В Латвии вообще не готовят экономистов. Все, кого называют экономистами, являются специалистами по управлению.
Наша наука об управлении в значительной мере превратилась в некий суррогат. Это опять–таки вопрос социальной среды… Потому что всем необходимо высшее образование, но учиться на инженера вы не можете, если должным образом не изучали скучную математику. Однако специалистом по управлению вы можете стать в любое время.

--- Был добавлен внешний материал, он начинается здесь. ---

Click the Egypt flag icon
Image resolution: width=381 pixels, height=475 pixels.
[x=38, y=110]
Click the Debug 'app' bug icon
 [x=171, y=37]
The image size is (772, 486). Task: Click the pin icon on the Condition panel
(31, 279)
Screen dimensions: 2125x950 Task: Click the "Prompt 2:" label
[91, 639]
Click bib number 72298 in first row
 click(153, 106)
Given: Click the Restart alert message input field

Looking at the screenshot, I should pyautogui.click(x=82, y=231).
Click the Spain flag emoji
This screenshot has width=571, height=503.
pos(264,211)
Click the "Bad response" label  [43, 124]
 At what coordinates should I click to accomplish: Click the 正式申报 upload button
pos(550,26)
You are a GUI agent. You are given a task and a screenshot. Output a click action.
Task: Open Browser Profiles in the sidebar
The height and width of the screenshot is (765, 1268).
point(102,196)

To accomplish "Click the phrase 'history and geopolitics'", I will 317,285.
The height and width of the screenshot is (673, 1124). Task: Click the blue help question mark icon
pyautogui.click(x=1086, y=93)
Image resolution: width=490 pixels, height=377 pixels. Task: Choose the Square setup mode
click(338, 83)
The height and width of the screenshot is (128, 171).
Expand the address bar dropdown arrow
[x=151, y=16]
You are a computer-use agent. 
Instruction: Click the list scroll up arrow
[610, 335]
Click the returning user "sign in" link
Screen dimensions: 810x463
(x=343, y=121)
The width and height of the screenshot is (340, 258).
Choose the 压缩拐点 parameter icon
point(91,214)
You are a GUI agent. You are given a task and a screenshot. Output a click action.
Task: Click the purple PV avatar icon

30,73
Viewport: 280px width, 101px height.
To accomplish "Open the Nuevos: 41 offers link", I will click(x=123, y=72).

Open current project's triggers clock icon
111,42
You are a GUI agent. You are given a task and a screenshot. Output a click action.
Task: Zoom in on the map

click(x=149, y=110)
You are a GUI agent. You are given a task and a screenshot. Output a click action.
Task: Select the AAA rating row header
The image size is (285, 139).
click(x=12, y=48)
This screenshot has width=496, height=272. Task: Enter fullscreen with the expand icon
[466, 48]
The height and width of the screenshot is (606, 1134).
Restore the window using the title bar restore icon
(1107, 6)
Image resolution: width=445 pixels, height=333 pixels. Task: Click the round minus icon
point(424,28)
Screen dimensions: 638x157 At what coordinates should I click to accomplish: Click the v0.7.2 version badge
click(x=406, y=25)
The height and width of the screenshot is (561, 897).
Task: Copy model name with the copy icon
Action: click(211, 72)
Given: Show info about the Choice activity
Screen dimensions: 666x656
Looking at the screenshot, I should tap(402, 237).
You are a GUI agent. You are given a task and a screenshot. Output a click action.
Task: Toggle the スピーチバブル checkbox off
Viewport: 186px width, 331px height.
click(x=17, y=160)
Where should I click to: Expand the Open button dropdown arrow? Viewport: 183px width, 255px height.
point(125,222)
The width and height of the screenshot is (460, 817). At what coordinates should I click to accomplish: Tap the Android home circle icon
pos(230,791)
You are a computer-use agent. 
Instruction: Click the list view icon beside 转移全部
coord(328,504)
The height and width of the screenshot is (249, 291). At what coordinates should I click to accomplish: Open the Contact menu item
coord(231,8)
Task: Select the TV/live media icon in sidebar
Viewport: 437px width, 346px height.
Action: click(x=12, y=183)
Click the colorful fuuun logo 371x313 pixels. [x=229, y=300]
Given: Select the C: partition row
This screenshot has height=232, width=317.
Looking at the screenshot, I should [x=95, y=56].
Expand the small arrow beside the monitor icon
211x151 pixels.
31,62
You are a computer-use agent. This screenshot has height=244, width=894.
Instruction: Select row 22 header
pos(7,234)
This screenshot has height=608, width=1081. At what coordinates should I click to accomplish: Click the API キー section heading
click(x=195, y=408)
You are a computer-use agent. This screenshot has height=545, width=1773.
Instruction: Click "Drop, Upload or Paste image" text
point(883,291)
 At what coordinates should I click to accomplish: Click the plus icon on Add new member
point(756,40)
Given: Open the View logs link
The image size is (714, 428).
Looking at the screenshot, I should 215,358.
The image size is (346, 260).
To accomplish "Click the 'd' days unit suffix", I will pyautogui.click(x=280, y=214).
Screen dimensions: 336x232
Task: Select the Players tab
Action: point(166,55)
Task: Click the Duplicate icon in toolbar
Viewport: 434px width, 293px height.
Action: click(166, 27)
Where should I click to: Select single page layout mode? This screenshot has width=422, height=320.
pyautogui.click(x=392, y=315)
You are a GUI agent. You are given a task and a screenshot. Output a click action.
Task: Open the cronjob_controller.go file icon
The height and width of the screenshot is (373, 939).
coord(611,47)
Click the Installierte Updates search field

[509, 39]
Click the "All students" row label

— А я все–таки образование, в том числе изучение менеджмента, науки об управлении, самым прямым образом соотношу со способностью Латвии обеспечить свое народное хозяйство профессиональными мозгами. Плюс к тому — с пригодными для использования, практически и последовательно осуществимыми, долгосрочными программами, стратегиями.
— Совершенно верно. Однако беда в том, что в обществе создана иллюзия: руководитель не должен ничего знать. И если образование превратить в зарабатывание денег, тогда хорошо — мы предложим дешевенький продукт.
К сожалению, планка с каждым годом опускается все ниже. Не хватает людей, которые учились бы в вузе тщательно, которые понимают, что пустой болтовней ничего не сделаешь. И те, кто таков, скорее всего, уйдут в частный сектор. А те, кто не такие, приходят в государственные учреждения и планируют, не зная, что такое план. В министерствах мест достаточно, там весьма много людей, которые способны что–то сказать на английском, а что это значит — не понимают. Однако создают все эти комические, сто двадцать — или сколько там? — стратегических программ.
Образование подчинено рынку. Продадим дешевый товар, на который имеется спрос. Это именно та проблема образования, с которой я соприкасаюсь ежедневно. Коротких и скорых решений нет. Моя обязанность — добиться, чтобы понимали экономику. Подобно тому как если не будут знать физику, если не будут знать математику, то станут строить дома, у которых будут обрушиваться крыши. А если руководитель государства не будет знать экономику, крыша обрушится у страны. Потихоньку это уже происходит.
В Латвии решения принимают не депутаты. В Латвии решения принимает особый класс — чиновники. Я не хочу сказать, что они принимают эти решения, сознательно нанося вред жителям Латвии, но жители Латвии являются для них вторым приоритетом. Потому это вот спасение мы должны искать сами.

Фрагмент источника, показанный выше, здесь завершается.